* _WHAT YOU WILL DO_: Give the lines below again exactly, starting with the line that holds "Bảo mật (267, 2565)" and going on through the line that holds "Làm sao để đồng".

══════

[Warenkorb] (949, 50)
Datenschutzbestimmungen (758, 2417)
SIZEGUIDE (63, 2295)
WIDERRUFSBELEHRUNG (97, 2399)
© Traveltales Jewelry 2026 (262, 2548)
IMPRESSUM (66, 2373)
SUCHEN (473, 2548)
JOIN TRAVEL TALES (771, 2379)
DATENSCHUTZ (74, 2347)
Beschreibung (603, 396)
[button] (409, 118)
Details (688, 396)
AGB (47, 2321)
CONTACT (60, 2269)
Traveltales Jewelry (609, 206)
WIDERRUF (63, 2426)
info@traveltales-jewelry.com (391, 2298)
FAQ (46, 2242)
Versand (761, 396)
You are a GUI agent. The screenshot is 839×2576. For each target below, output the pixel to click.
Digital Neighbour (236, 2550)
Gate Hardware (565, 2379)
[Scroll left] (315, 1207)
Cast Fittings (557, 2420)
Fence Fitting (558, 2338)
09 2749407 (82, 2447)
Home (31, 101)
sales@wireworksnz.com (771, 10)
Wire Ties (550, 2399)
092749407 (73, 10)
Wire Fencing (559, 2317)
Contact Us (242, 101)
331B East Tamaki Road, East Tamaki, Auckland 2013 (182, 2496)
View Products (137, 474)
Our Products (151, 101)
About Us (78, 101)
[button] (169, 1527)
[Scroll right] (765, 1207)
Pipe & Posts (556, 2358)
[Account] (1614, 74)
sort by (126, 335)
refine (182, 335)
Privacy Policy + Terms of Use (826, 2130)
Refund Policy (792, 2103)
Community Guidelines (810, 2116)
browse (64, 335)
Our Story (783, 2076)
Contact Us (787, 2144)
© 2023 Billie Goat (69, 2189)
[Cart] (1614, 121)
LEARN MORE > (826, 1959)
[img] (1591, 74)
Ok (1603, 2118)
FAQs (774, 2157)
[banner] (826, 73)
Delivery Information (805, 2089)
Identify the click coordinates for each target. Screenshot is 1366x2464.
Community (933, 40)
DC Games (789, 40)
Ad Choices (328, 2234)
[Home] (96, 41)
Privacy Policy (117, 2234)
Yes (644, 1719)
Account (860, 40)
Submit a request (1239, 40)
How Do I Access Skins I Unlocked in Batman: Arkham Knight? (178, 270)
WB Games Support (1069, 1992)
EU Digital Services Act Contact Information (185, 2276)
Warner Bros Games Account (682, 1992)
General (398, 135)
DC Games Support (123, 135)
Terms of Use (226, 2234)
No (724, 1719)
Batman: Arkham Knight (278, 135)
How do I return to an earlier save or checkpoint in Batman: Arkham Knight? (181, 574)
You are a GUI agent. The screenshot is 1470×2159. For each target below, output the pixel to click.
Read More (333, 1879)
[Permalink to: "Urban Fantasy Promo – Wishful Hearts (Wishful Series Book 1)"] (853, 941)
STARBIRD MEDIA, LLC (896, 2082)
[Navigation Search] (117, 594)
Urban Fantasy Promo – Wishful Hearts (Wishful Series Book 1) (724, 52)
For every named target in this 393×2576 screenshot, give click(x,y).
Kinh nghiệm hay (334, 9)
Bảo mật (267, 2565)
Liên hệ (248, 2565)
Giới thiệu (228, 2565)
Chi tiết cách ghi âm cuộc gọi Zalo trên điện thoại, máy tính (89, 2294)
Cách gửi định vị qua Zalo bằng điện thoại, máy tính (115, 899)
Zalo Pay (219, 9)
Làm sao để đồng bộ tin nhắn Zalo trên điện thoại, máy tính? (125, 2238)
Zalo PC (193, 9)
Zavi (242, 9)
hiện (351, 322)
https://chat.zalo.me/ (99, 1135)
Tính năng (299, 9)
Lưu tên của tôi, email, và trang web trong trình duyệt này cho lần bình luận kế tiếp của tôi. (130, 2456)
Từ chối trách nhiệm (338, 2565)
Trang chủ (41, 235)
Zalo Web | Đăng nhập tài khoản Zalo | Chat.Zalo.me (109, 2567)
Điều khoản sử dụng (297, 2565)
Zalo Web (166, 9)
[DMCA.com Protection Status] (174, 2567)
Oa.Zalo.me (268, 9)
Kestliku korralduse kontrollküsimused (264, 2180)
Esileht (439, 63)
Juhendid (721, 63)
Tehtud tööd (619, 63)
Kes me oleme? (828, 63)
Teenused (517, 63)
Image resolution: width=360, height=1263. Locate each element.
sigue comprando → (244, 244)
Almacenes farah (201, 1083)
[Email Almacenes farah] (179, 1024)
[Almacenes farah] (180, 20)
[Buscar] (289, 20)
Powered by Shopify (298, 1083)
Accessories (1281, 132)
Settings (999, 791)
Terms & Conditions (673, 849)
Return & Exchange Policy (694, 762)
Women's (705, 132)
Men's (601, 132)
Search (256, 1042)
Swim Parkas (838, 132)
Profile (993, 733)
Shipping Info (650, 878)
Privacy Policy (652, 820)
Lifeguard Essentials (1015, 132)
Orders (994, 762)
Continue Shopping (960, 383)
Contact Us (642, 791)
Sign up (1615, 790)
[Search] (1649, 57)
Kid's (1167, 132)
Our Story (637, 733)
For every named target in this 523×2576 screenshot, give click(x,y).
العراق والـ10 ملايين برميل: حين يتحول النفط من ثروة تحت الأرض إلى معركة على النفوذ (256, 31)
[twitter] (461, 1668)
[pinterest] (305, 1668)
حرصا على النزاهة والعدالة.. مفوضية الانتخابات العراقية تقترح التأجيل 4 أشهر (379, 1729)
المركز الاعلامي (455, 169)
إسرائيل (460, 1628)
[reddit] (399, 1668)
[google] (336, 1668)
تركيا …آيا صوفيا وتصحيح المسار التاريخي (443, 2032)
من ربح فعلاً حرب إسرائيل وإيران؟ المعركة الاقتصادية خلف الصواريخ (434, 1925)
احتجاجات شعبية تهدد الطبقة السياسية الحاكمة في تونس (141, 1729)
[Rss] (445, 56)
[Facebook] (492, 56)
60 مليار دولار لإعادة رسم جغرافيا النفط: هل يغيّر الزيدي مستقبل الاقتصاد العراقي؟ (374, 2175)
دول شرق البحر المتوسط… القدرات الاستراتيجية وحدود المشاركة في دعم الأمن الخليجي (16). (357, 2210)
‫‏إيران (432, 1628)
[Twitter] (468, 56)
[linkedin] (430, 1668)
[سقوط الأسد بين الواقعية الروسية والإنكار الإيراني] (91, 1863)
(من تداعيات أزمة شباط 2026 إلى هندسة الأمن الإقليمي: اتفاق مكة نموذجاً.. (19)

══════

* _YOUR SOLUTION_:
Bảo mật (267, 2565)
Liên hệ (248, 2565)
Giới thiệu (228, 2565)
Chi tiết cách ghi âm cuộc gọi Zalo trên điện thoại, máy tính (89, 2294)
Cách gửi định vị qua Zalo bằng điện thoại, máy tính (115, 899)
Zalo Pay (219, 9)
Làm sao để đồng bộ tin nhắn Zalo trên điện thoại, máy tính? (125, 2238)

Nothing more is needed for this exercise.